La guerre peut resurgir en Europe occidentale par Serge GalamPhysicien, directeur de recherche émérite au CNRS et au Cevipof (Sciences Po)
6 juin 2024La paix règne depuis plusieurs décennies en Europe occidentale mais la guerre, déclenchée par l’invasion russe de l’Ukraine, est de retour à ses frontières de l’est. Elle y avait d’ailleurs déjà éclaté, tout en y restant confinée, entre et au sein de plusieurs États post-soviétiques.

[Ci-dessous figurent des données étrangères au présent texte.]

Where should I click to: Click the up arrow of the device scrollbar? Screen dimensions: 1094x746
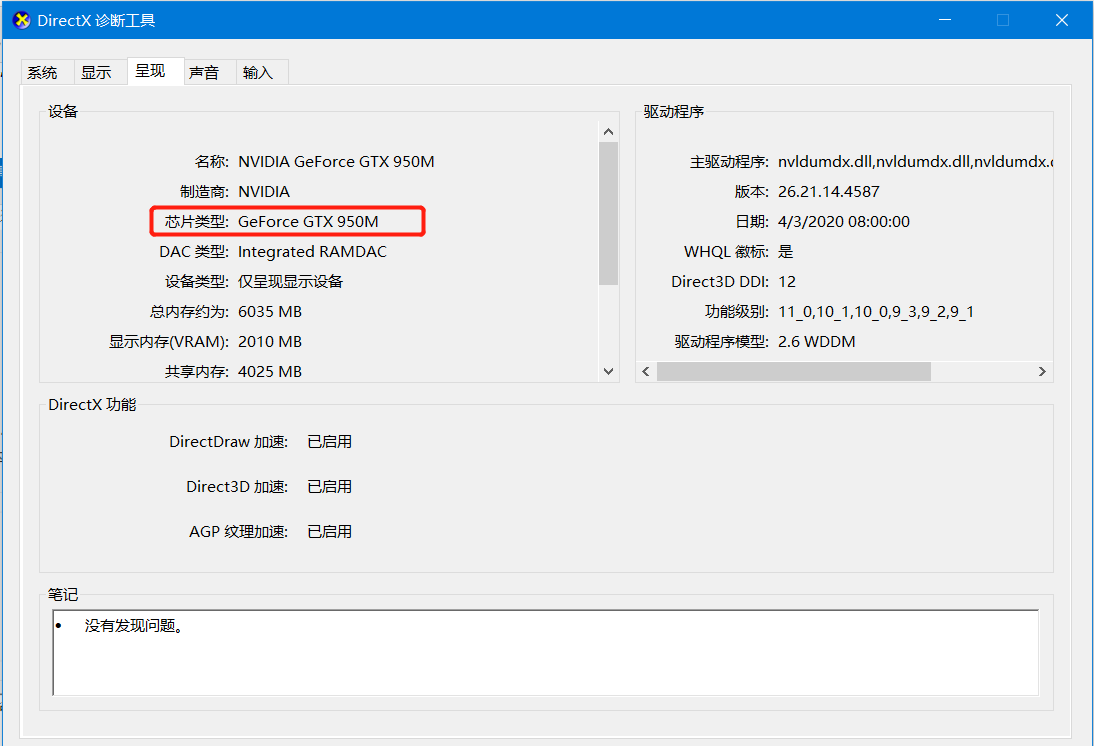[608, 129]
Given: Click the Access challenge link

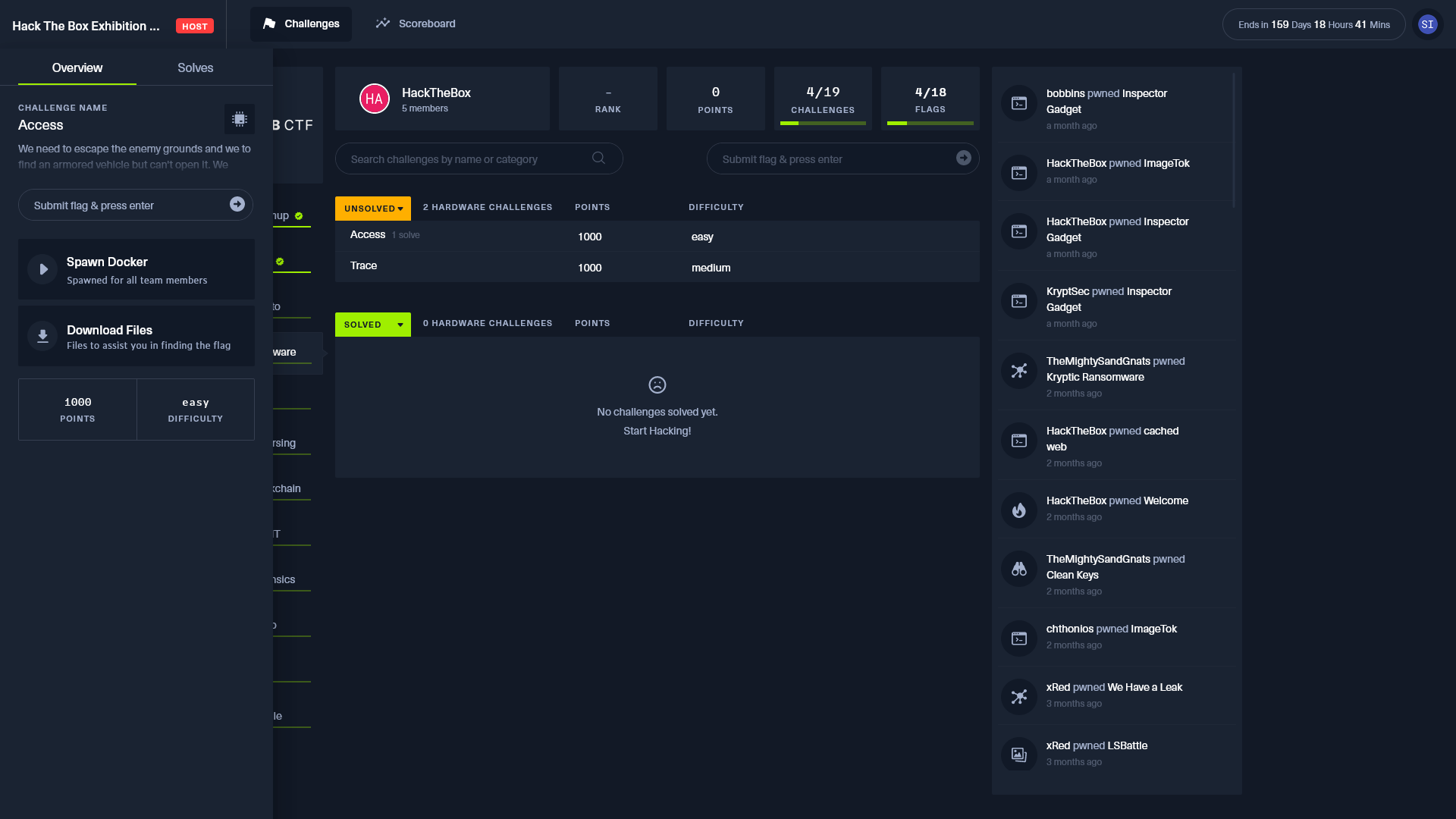Looking at the screenshot, I should point(368,233).
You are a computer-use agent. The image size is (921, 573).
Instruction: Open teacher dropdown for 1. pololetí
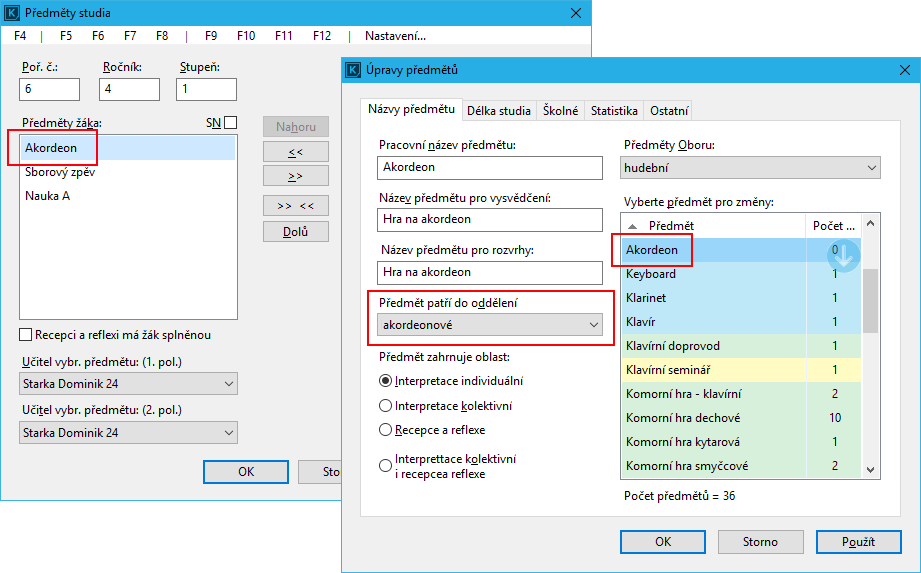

Extrait de l'analyse : La guerre actuelle entre la Russie et l’Ukraine s’inscrit dans la même continuité de réorganisations des alliances entre des pays qui pourtant ont été unis au sein de la même fédération pendant plusieurs décennies. À l’inverse, la paix a continué de prospérer à l’ouest. Pourquoi une telle différence ? Et cet état de paix entre pays de l’ouest est-il pérenne ?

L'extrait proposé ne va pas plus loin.